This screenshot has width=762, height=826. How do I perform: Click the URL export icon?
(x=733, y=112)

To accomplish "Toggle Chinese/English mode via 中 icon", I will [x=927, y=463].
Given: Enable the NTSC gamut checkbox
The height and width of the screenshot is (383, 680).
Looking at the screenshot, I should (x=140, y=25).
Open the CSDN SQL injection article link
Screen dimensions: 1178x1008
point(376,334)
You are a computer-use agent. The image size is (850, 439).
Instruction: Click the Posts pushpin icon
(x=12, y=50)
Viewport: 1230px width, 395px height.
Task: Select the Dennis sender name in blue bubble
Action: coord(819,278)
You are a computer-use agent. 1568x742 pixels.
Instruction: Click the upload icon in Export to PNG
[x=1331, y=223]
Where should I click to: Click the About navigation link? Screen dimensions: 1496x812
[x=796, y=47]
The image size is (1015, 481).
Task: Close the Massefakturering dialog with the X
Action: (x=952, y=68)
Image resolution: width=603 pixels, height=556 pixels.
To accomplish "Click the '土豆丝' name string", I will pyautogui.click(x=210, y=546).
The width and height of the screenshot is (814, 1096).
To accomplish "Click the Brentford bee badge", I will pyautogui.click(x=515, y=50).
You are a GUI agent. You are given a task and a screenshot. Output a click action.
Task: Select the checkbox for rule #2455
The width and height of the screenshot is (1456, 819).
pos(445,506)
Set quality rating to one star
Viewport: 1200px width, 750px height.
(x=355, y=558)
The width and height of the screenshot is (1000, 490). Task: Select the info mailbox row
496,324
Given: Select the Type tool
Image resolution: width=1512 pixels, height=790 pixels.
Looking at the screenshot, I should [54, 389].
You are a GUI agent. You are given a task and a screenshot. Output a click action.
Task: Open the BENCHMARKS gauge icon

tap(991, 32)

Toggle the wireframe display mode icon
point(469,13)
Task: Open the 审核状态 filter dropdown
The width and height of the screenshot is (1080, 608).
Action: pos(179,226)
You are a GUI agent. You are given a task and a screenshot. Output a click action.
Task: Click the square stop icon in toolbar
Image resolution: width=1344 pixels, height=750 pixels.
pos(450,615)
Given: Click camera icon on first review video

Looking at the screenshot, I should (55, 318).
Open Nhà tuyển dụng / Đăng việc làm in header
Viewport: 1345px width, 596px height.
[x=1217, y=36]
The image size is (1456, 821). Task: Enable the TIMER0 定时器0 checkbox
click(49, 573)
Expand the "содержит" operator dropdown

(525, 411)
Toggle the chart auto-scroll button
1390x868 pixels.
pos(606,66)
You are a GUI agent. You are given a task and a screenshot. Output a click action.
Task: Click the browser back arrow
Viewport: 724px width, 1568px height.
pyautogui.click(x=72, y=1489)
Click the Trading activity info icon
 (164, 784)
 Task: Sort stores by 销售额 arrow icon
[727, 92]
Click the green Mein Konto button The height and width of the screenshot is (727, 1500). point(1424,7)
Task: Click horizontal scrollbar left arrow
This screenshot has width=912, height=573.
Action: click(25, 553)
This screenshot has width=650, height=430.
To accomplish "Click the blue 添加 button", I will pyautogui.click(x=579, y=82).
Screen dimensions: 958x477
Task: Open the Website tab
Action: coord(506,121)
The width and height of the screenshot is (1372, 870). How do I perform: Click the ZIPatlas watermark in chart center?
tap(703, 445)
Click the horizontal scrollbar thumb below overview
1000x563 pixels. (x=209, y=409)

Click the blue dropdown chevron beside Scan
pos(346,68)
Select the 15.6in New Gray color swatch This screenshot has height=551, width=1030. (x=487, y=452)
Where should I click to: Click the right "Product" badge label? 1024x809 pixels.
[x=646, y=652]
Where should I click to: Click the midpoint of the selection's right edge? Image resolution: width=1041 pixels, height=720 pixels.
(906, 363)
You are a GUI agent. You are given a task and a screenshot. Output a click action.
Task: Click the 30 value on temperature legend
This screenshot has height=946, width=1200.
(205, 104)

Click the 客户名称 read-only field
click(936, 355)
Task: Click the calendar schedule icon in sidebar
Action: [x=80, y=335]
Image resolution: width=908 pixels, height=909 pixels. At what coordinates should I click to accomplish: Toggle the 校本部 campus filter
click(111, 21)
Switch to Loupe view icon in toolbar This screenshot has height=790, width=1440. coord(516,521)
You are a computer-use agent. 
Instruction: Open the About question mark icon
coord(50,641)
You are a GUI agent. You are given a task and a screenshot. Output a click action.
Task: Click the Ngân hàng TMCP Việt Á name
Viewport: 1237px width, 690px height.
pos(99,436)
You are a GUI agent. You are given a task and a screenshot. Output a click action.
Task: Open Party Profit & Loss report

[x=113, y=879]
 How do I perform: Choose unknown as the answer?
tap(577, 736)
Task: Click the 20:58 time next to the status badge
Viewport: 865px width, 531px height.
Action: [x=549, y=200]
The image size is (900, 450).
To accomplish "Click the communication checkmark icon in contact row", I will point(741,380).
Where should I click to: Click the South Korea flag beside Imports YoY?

+---+

STATED PROBLEM
Copy every one of the records above, line for line, without changing a character.

RESULT
This screenshot has width=762, height=826. How do I perform: Click the URL export icon?
(x=733, y=112)

To accomplish "Toggle Chinese/English mode via 中 icon", I will [x=927, y=463].
Given: Enable the NTSC gamut checkbox
The height and width of the screenshot is (383, 680).
Looking at the screenshot, I should (x=140, y=25).
Open the CSDN SQL injection article link
Screen dimensions: 1178x1008
point(376,334)
You are a computer-use agent. The image size is (850, 439).
Instruction: Click the Posts pushpin icon
(x=12, y=50)
Viewport: 1230px width, 395px height.
Task: Select the Dennis sender name in blue bubble
Action: coord(819,278)
You are a computer-use agent. 1568x742 pixels.
Instruction: Click the upload icon in Export to PNG
[x=1331, y=223]
Where should I click to: Click the About navigation link? Screen dimensions: 1496x812
[x=796, y=47]
The image size is (1015, 481).
Task: Close the Massefakturering dialog with the X
Action: (x=952, y=68)
Image resolution: width=603 pixels, height=556 pixels.
To accomplish "Click the '土豆丝' name string", I will pyautogui.click(x=210, y=546).
The width and height of the screenshot is (814, 1096).
To accomplish "Click the Brentford bee badge", I will pyautogui.click(x=515, y=50).
You are a GUI agent. You are given a task and a screenshot. Output a click action.
Task: Select the checkbox for rule #2455
The width and height of the screenshot is (1456, 819).
pos(445,506)
Set quality rating to one star
Viewport: 1200px width, 750px height.
(x=355, y=558)
The width and height of the screenshot is (1000, 490). Task: Select the info mailbox row
496,324
Given: Select the Type tool
Image resolution: width=1512 pixels, height=790 pixels.
Looking at the screenshot, I should [54, 389].
You are a GUI agent. You are given a task and a screenshot. Output a click action.
Task: Open the BENCHMARKS gauge icon

tap(991, 32)

Toggle the wireframe display mode icon
point(469,13)
Task: Open the 审核状态 filter dropdown
The width and height of the screenshot is (1080, 608).
Action: pos(179,226)
You are a GUI agent. You are given a task and a screenshot. Output a click action.
Task: Click the square stop icon in toolbar
Image resolution: width=1344 pixels, height=750 pixels.
pos(450,615)
Given: Click camera icon on first review video

Looking at the screenshot, I should (55, 318).
Open Nhà tuyển dụng / Đăng việc làm in header
Viewport: 1345px width, 596px height.
[x=1217, y=36]
The image size is (1456, 821). Task: Enable the TIMER0 定时器0 checkbox
click(49, 573)
Expand the "содержит" operator dropdown

(525, 411)
Toggle the chart auto-scroll button
1390x868 pixels.
pos(606,66)
You are a GUI agent. You are given a task and a screenshot. Output a click action.
Task: Click the browser back arrow
Viewport: 724px width, 1568px height.
pyautogui.click(x=72, y=1489)
Click the Trading activity info icon
 (164, 784)
 Task: Sort stores by 销售额 arrow icon
[727, 92]
Click the green Mein Konto button The height and width of the screenshot is (727, 1500). point(1424,7)
Task: Click horizontal scrollbar left arrow
This screenshot has width=912, height=573.
Action: click(25, 553)
This screenshot has width=650, height=430.
To accomplish "Click the blue 添加 button", I will pyautogui.click(x=579, y=82).
Screen dimensions: 958x477
Task: Open the Website tab
Action: coord(506,121)
The width and height of the screenshot is (1372, 870). How do I perform: Click the ZIPatlas watermark in chart center?
tap(703, 445)
Click the horizontal scrollbar thumb below overview
1000x563 pixels. (x=209, y=409)

Click the blue dropdown chevron beside Scan
pos(346,68)
Select the 15.6in New Gray color swatch This screenshot has height=551, width=1030. (x=487, y=452)
Where should I click to: Click the right "Product" badge label? 1024x809 pixels.
[x=646, y=652]
Where should I click to: Click the midpoint of the selection's right edge? Image resolution: width=1041 pixels, height=720 pixels.
(906, 363)
You are a GUI agent. You are given a task and a screenshot. Output a click action.
Task: Click the 30 value on temperature legend
This screenshot has height=946, width=1200.
(205, 104)

Click the 客户名称 read-only field
click(936, 355)
Task: Click the calendar schedule icon in sidebar
Action: [x=80, y=335]
Image resolution: width=908 pixels, height=909 pixels. At what coordinates should I click to accomplish: Toggle the 校本部 campus filter
click(111, 21)
Switch to Loupe view icon in toolbar This screenshot has height=790, width=1440. coord(516,521)
You are a computer-use agent. 
Instruction: Open the About question mark icon
coord(50,641)
You are a GUI agent. You are given a task and a screenshot. Output a click action.
Task: Click the Ngân hàng TMCP Việt Á name
Viewport: 1237px width, 690px height.
pos(99,436)
You are a GUI agent. You are given a task and a screenshot. Output a click action.
Task: Open Party Profit & Loss report

[x=113, y=879]
 How do I perform: Choose unknown as the answer?
tap(577, 736)
Task: Click the 20:58 time next to the status badge
Viewport: 865px width, 531px height.
Action: [x=549, y=200]
The image size is (900, 450).
To accomplish "Click the communication checkmark icon in contact row", I will point(741,380).
Where should I click to: Click the South Korea flag beside Imports YoY?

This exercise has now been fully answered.